Les généalogistes du cru feront leur miel de ces noms : Jacques Oyn (Ouin) dit Portier, Philippe Havart, Naudin Clérel, Jean Boutart dit Carbonneau, Marin Levesque, Andrieu Tropinel, Jean Busquet, Gabriel Pinchart, Michel d’Anneville, Martin Dubost, Simon Busquet, Jacques Clérel de Conihoult, Martin Guilley, Thomas Mainberte, Valentin Mainberte, Andrieu Bourdon, Jean Bertin dit Godet, Richard Nobert, Noël Oyn, Jacques Tropinel fils, Louis-Marin Corvée, Nicolas Naze, Andrieu Tuvache, Jean Quesnot, Michel Virvaux, Richard Clérel, Jacques de Conihoult dit du Flac, Thomas Clérel, Raullon Beaufils, Vincent Coq, Marin Neveu dit Aignan, Pierre Mainberte, Marin Mainberte, Pierre Boutart de Conihout, Jean Cauvin, Pierre Cauvin, Raoullin Oyn. 

Furent nommés procureurs Jean Clérel du bourg, Gabriel Pinchard, Robert de Conihoult dit du Flac, Nicolas Boutart et Jean Busquet.

Les participants du Mesnil-sous-Jumièges

Guillaume Neveu, Robin de Conihoult, Philibert Alleaume, Charles Tirant, Philipat Duparc, Jacques Lesergeant, Colin Desdes, Richard Pigny, Pierre Parent, Richard Barbenchon, Jean de Conihoult fils, Pierre-Robert Boutart, Jean Secart, Simon Turquet, Estienne Thuillier, Jean Lambert, Claude de Conihoult, Guillaume-François-Jean Cauchoys, Robert Duparc, Jacques Duparc, Valentin Delamare, Nicolas Philippe, Henry Fleury, Philippe Dumoustier, Robert Fleury, Nicolas Guenet, Guillaume Tuvache, Robert Clérel. 

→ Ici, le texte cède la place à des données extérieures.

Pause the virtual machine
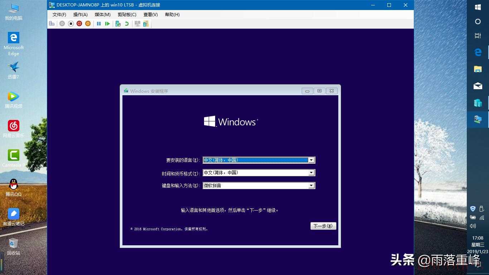 click(99, 24)
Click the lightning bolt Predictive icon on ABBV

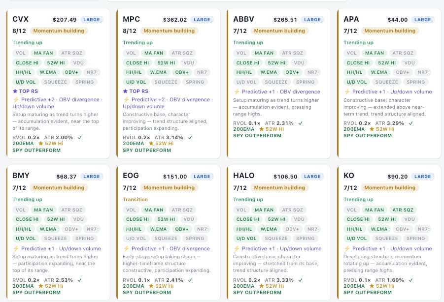237,91
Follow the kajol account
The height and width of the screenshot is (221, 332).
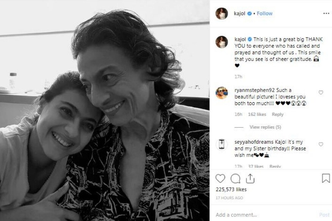point(264,13)
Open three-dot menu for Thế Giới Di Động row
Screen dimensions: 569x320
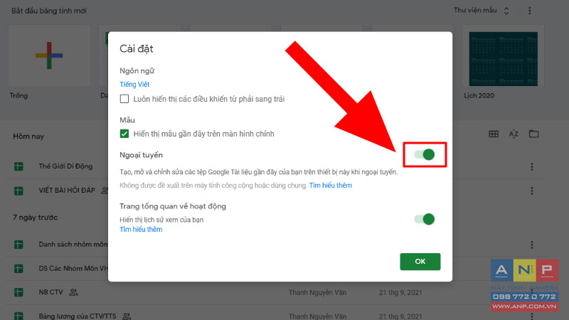pyautogui.click(x=532, y=166)

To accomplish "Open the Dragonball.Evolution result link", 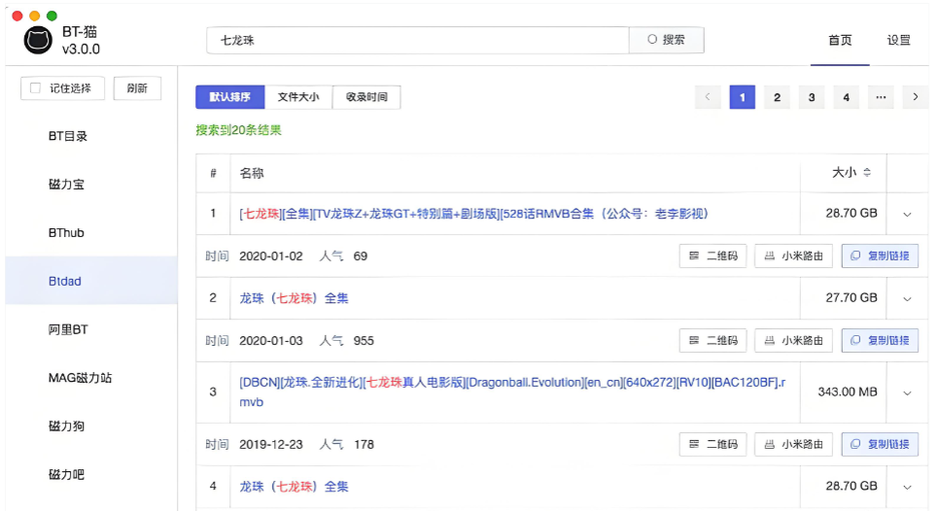I will point(511,392).

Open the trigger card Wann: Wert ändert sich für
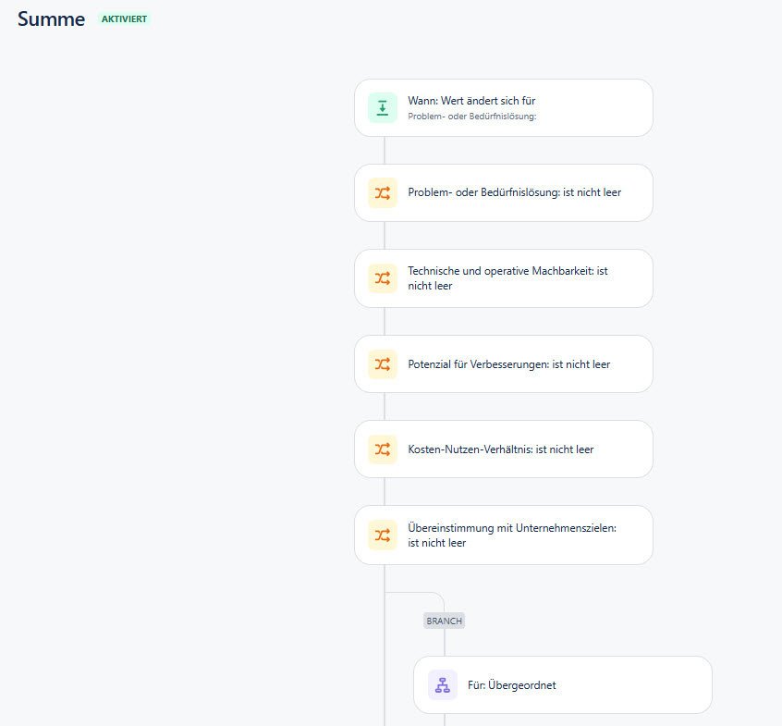click(504, 108)
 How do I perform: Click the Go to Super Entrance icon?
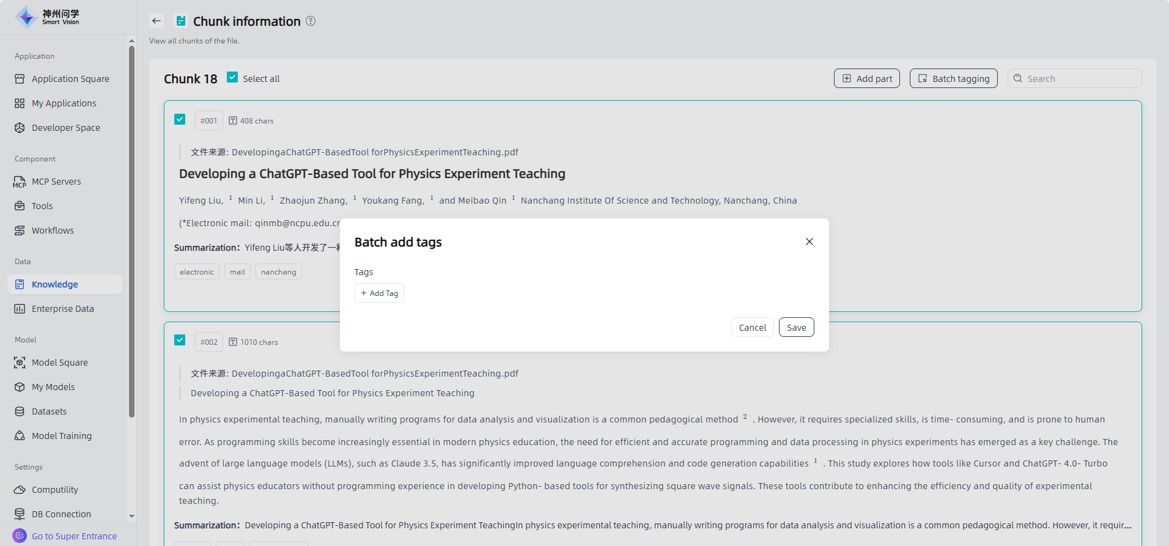point(20,536)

Eux aussi désignèrent leurs procureurs : Pierre de Conihoult fils Roger, Valentin Thuillier, Pierre de Conihoult fils Jacques. 

Les participants de Jumièges à la réunion capitulaire de 1579

Le vendredi 3 avril 1579, à l’abbaye, le chapitre des religieux se réunit au son de la cloche sous l’autorité du prieur, Toussaint de Marcelles. Il y a là les procureurs de la paroisse : Jean Buquet, Gabriel Pinchard, Robert de Conihoult dit du Flac. Désignés quatre ans plus tôt, Jean Clérel et Nicolas Boutart ne son pas présents. Dans la salle encore : Naudin Clérel, Pierre d’Anneville, Guillaume Boutard fils, Cardin-Richard Boutard dit Sonichon, Noël Hullin dit Bétoult, Jean Boutard, dit Boisselier, Pierre Amand Ambroise Duquesne, Laurent Neveu, Marin Corvée, Valentin Boutard, autre Guillaume Boutard fils, Jean-Cardin Nivels dit Fichon, Andrieu d’Anneville, Guillaume Secard, tous paroissiens de Jumièges. 

La délégation du Mesnil

Les trois procureurs du Mesnil sont bien là, eux : Pierre de Conihoult fils Roger, Pierre de Conihoult fils Jacques, Valentin Thuillier l’aisné. Ils sont assistés de Robin Turquet, Guillaume Boutard, Guillaume Neveu, Nicolas Desdes, Philipat Duparc, Robert Alleaume, Jacques Sergeant dit Buchet, Pierre Mainberte, Jean Boutard, Valentin Delamare, Jean Lambert, Philipat Dumoustier. Les tabellions royaux sont encore là. A savoir Pierre Dufour et son adjoint Robert Gresset. Comme témoins, on a fait appel à Messire Bénard Bénardin, curé du Mesnil et Noël Desmaret, de Duclair.